Picasso's electrician reveals artist's 'treasure trove'
A retired electrician in southern France who worked for Pablo Picasso says he has hundreds of previously unknown works by the artist.
The treasure trove of 271 pieces includes lithographs, cubist paintings, notebooks and a watercolour and is said to be worth about 60m euros (£50.6m).
Pierre Le Guennec, 71, reportedly says Picasso gave him the works as gifts.
But the estate's administrators have filed a case for alleged illegal receipt of the works of art.
According to French newspaper Liberation, the lost Picassos include a watercolour from his Blue Period. Experts say the nine cubist works in Mr Le Guennec's possession are worth 40m euros alone.
The electrician installed burglar alarm systems at Picasso's numerous houses in France, including his villa in Cannes, during the three years before the artist died in 1973.

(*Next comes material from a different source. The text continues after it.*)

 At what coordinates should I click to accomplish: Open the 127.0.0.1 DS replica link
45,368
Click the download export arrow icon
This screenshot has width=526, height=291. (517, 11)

In September, Mr Le Guennec approached the artist's estate in an attempt to get the canvases authenticated by Picasso's son, Claude.
But Claude Picasso dismissed Mr Le Guennec's explanation about how he came into possession of the art works.
He said his father would never have given so many works to a single person.
"To give away such a large quantity, that's unheard of. It doesn't add up," he told Liberation. "It was a part of his life."
Once the works were authenticated, the family contacted France's specialist art police who have reportedly already raided Mr Le Guennec's home on the Cote d'Azur, confiscating the paintings and interviewing him under caution.
The BBC's Christian Fraser, in Paris, says a multimillion-euro legal battle over the ownership of the paintings will now begin.
New York's Metropolitan Museum of Art says Picasso produced more than 20,000 works of art during his long career, but hundreds have been listed as missing - in part because he was so prolific, the AP news agency reports.